**TASK INSTRUCTIONS**
Your task is to repeat exactly the lines below between the line holding "1411x910 pixels. Task: Click" and the line holding "Follow the Helpdesk Support model link", inclusive, and only those.

[Opening LISTED RECORDS section]

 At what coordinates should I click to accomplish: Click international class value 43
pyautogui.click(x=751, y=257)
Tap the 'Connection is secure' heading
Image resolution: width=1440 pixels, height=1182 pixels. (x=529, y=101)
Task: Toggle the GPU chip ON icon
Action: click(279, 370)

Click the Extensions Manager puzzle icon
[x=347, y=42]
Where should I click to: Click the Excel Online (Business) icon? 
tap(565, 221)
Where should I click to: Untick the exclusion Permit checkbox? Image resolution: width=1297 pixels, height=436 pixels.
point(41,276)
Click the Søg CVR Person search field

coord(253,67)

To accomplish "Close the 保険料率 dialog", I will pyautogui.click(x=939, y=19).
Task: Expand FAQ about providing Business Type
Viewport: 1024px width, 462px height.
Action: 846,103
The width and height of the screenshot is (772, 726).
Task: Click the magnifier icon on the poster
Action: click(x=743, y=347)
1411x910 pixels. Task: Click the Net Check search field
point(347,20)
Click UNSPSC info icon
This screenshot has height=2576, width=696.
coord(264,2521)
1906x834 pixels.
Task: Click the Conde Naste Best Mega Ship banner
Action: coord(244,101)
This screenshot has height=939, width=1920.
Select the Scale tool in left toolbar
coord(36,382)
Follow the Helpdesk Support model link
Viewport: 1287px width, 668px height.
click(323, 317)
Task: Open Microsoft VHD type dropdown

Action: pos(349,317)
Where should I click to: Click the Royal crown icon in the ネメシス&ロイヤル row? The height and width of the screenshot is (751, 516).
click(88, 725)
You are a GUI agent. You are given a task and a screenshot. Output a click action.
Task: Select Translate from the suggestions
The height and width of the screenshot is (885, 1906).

[Closing LISTED RECORDS section]

**ANSWER AREA**
1411x910 pixels. Task: Click the Net Check search field
point(347,20)
Click UNSPSC info icon
This screenshot has height=2576, width=696.
coord(264,2521)
1906x834 pixels.
Task: Click the Conde Naste Best Mega Ship banner
Action: coord(244,101)
This screenshot has height=939, width=1920.
Select the Scale tool in left toolbar
coord(36,382)
Follow the Helpdesk Support model link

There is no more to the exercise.